Exercise directions:
Convert everything in the material from the line containing "Identify the location of table-row: Physical" down to the line containing "x-tick-label: 50 is" into a two-column CSV with the headers input and output, with each input and its output on one row. Quote every field, replace line breaks with spaces, and leave the pictures out.

Material for the task:
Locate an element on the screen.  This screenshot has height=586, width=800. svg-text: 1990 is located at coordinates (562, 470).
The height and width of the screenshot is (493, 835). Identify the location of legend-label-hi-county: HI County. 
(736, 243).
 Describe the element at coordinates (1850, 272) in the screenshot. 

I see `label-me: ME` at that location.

...

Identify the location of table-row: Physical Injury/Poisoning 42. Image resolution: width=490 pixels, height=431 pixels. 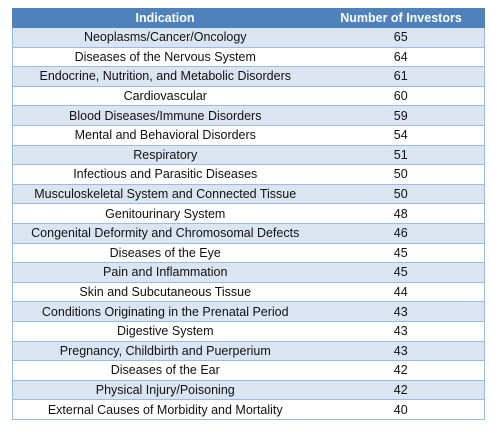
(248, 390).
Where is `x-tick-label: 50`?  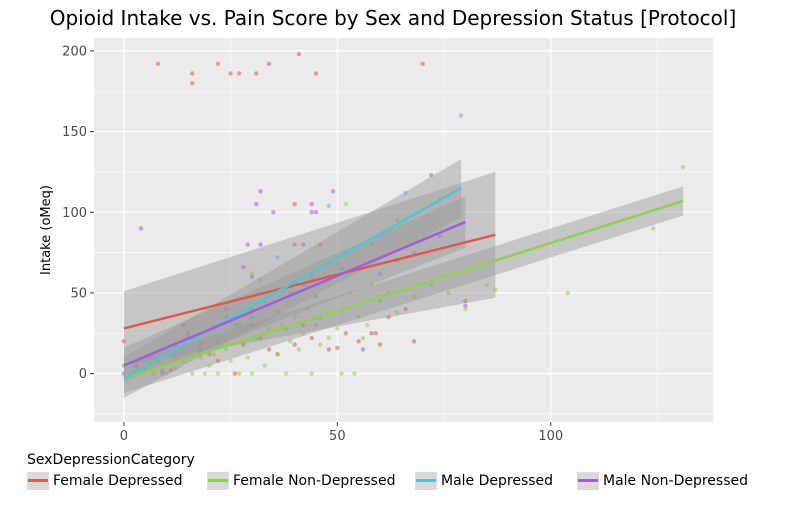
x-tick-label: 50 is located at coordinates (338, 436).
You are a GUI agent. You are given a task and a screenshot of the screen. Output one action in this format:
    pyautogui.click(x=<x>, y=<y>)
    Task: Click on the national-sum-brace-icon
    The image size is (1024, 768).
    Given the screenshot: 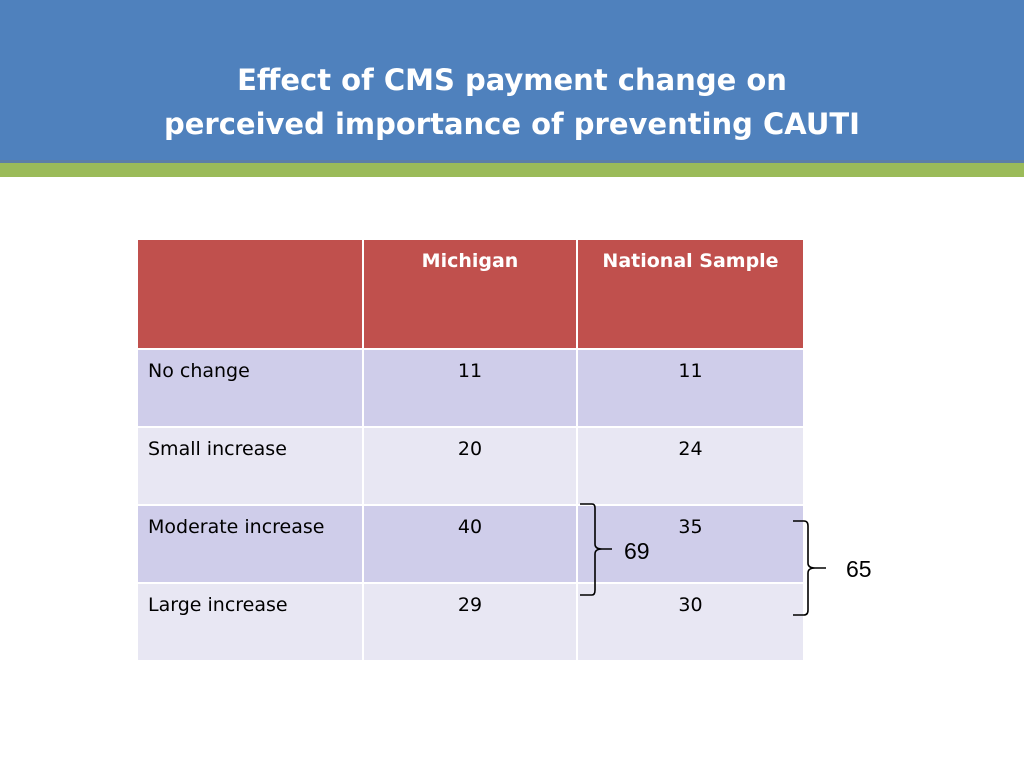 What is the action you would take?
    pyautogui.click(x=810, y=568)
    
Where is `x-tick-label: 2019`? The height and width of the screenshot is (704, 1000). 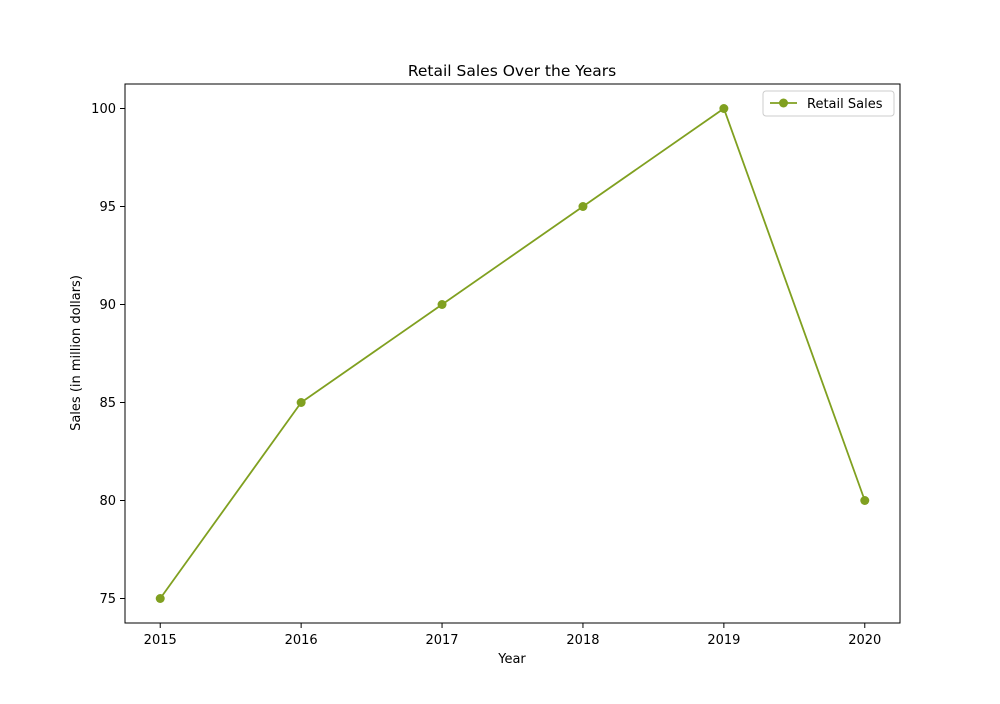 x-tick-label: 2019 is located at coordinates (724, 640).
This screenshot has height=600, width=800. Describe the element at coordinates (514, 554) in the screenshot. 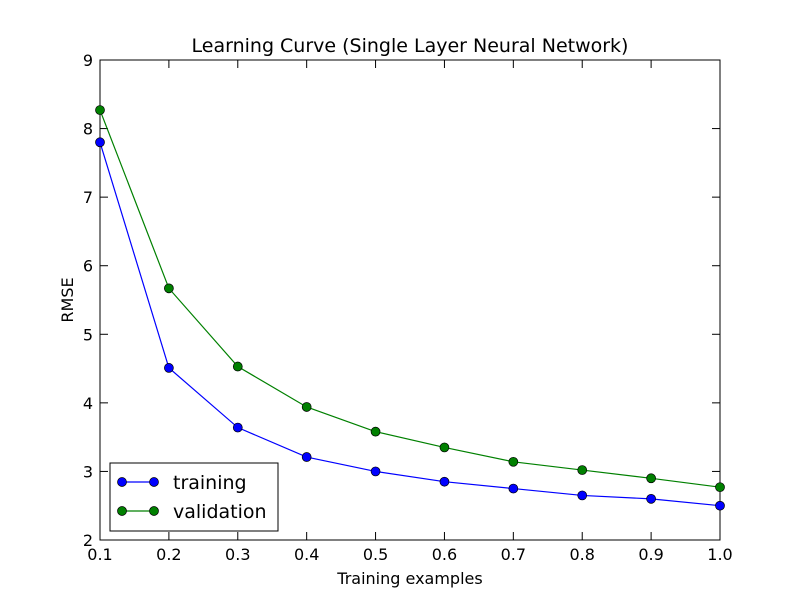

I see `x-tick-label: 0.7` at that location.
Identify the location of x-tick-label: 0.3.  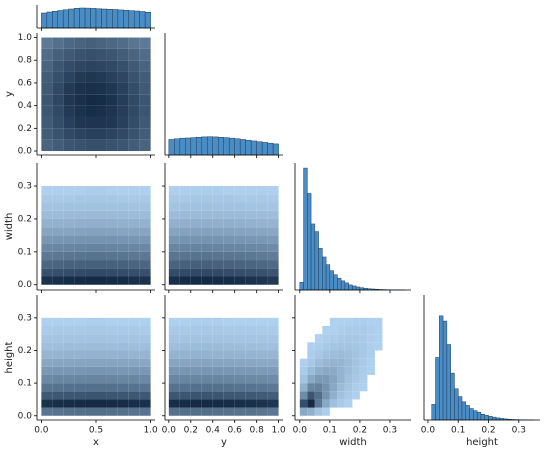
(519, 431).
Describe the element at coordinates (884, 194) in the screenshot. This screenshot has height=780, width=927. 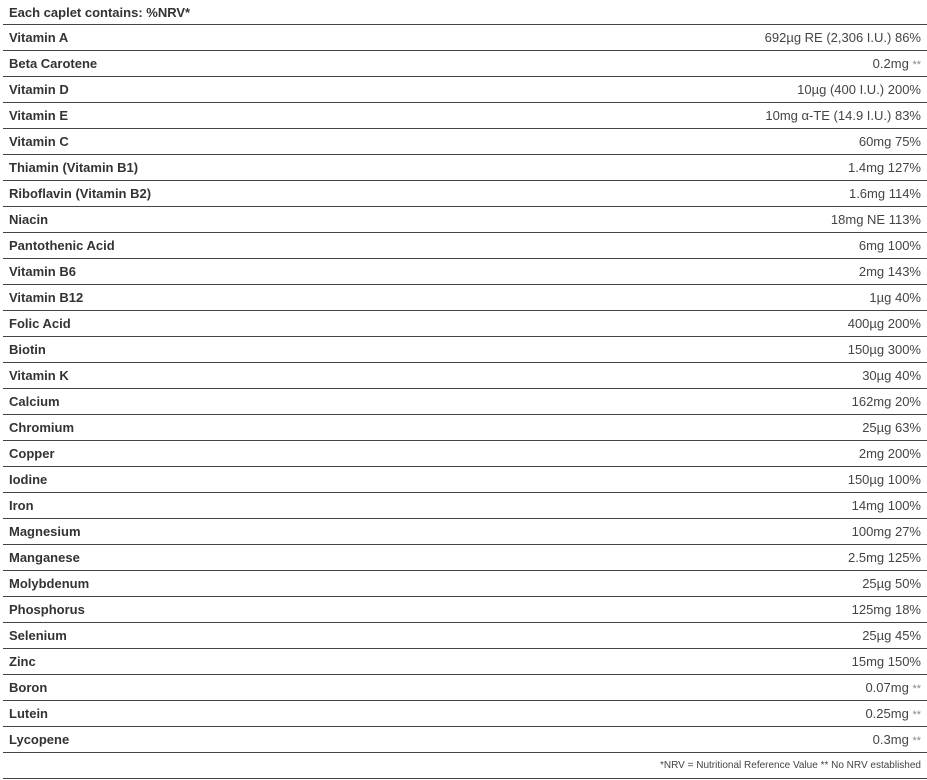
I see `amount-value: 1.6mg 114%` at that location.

Solution below:
input,output
"Identify the location of table-row: Physical Injury/Poisoning 42. Image resolution: width=490 pixels, height=431 pixels.","(248, 390)."
"Where is `x-tick-label: 50`?","x-tick-label: 50 is located at coordinates (338, 436)."